Meeting happened at 11:30am Pacific on 2/16/2016.
Present: @davidciardi, @xiuqin, @gpdf, @ktl, @mjuric, @jbosch, @hsinfang, @rhl, @ksk, @jdswinbank (and maybe others?)
Summary (from @jbosch’s memory; please augment if anything important is missing):
-
DPDD states that we’ll do “Level 1 reprocessing” during each data release, and use this to replace the Level 1 database with results from using updates algorithms, templates, calibrations, etc. This reprocessing should include all observations up to the actual data release (more specifically, the Level 1 database replacement point), and it should use the same algorithms and pre-built inputs that will be used in Level 1 nightly processing that happens after this point.
-
The moving object database also needs to be refreshed at each data release. Given that this is also updated daily during normal Level 1 operations, it’s not clear whether there’s a meaningful distinction between this database and the rest of the Level 1 database aside from the fact that the moving objects can’t be localized to a particular part of the sky.
-
We also need to do image subtraction, DiaSource detection, DiaObject generation, and MOPS during the main Level 2 processing in slightly different ways. We’ll want to leverage the same calibration and low-level processing done for the rest of the Level 2, probably make more measurements on DiaObjects and DiaSources than we would nightly, and do a better job of associate DiaObjects with with other kinds of Objects. We’ll also need to use this image subtraction to find artifacts to mask when building coadds. The inputs to this processing must be just those identified at the start of DRP processing, because it needs to mostly happen in an ordered determined spatially, not temporally.
-
We have quite a bit of flexibility in choosing input cutoff dates and database refresh dates, and don’t need to make them the same to the extend implied by the DPDD if that helps resolve problems. Not obvious that it would.
-
We need to build coadds as templates before we can do image subtraction in Level 2, but we also need image subtraction to generate masks before we can build coadds. Proposal on the table is to do PSF-matched coaddition with outlier rejection prior to image subtraction, then do other forms of coaddition (and multifit) after image subtraction.
-
From a scientific standpoint, the Level 2 image differencing (etc) data products should be at least as good as the reprocessed Level 1 data products for observations before the DRP input cutoff date, but it’s not clear whether we can just use them to update the Level 1 database, because they’ll have different schemas and algorithmic provenance, making them harder to compare to subsequent measurements generated with Level 1 algorithms.

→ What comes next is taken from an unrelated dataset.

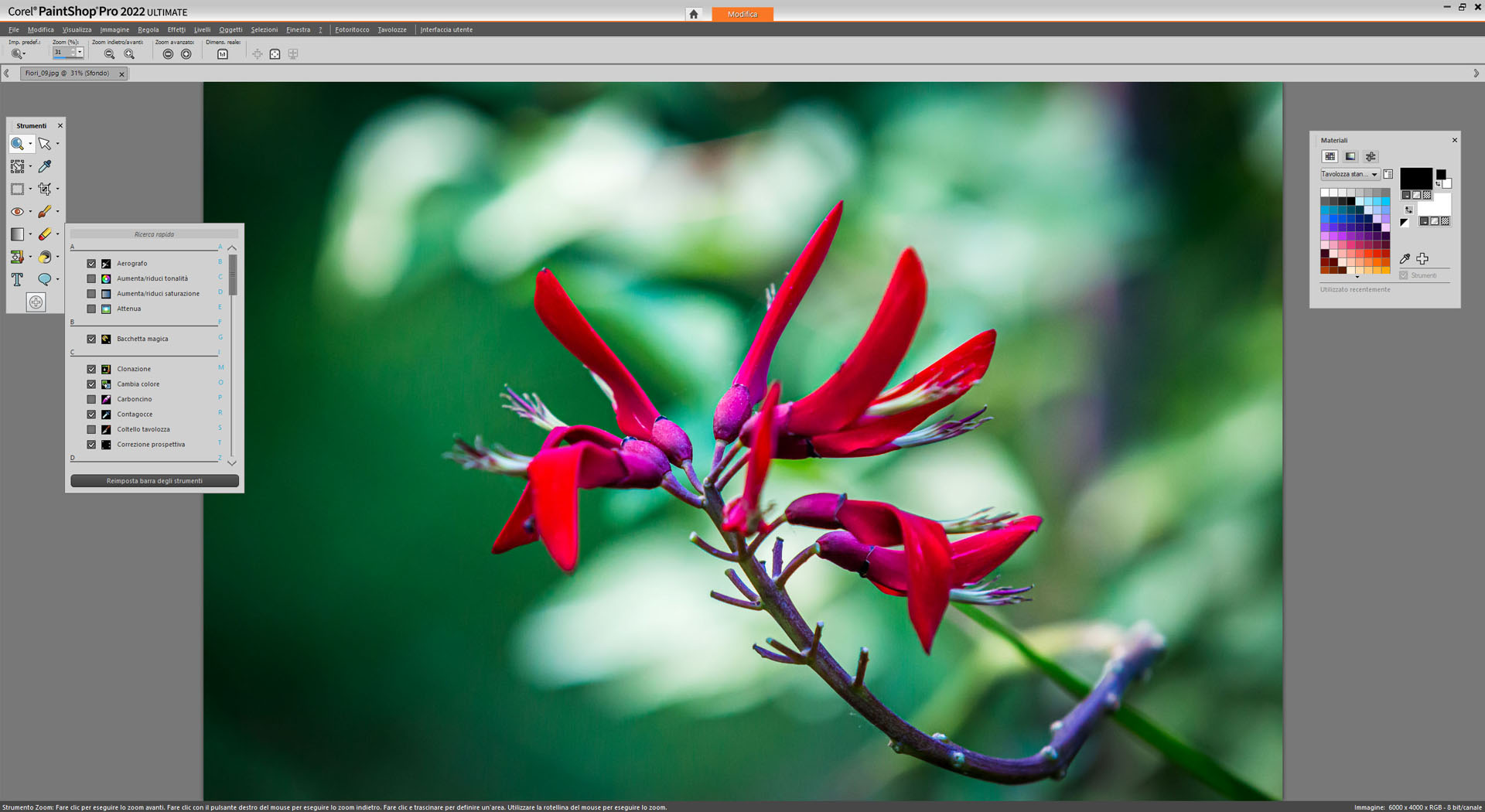Select the Crop tool

pos(45,189)
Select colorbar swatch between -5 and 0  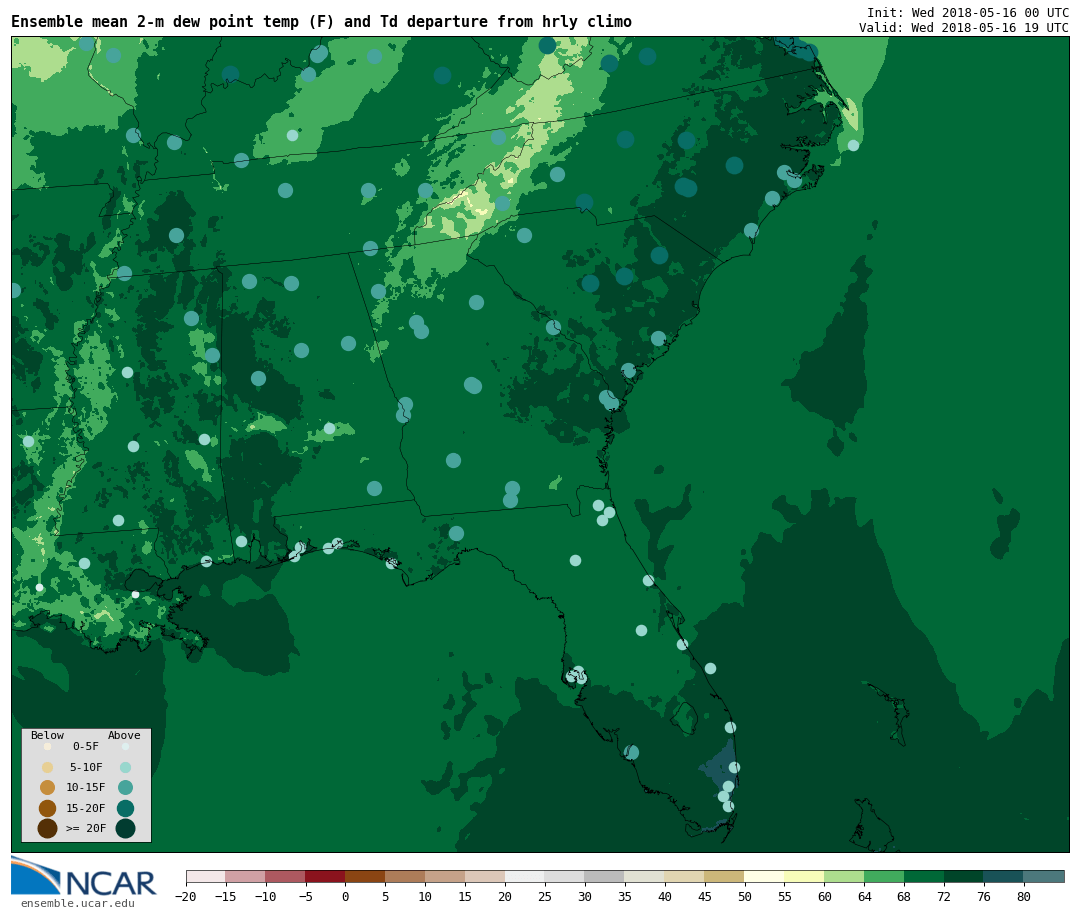coord(325,876)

It may be better to just run image subtraction twice on all images before the DRP cutoff date (once with Level 2 versions of the algorithms in spatial order, once with Level 1 versions in temporal order), and provide database functionality to join the two databases.
-
Any Level 1 reprocessing during a data release cannot start before the template generation and MOPS stages have completed in the Level 2 processing. Because MOPS in Level 2 is already expected to be a full-sky sequence point, this doesn’t introduce any new limits on the Level 2 processing, but it does mean that Level 1 reprocessing cannot be continuous throughout the year. New concern as I write up these notes: if Level 1 reprocessing depends on completing full-sky deep detection first (to generate regular Objects with which to associate), this would represent a new full-sky sequence point in Level 2 processing.
-
It may be possible to devise a Level 1 database in which updates at least appear to be continuous to the user. This is a database engineering challenge.
-
We need to put together a sequence diagram including all important dates for a data release, at a level of detail sufficient to include these dependencies.
-
Ownership is unclear for both the Level 2 variants of Level 1 algorithms and the Level 1 reprocessing during a data release. We need to make sure these don’t fall through the cracks.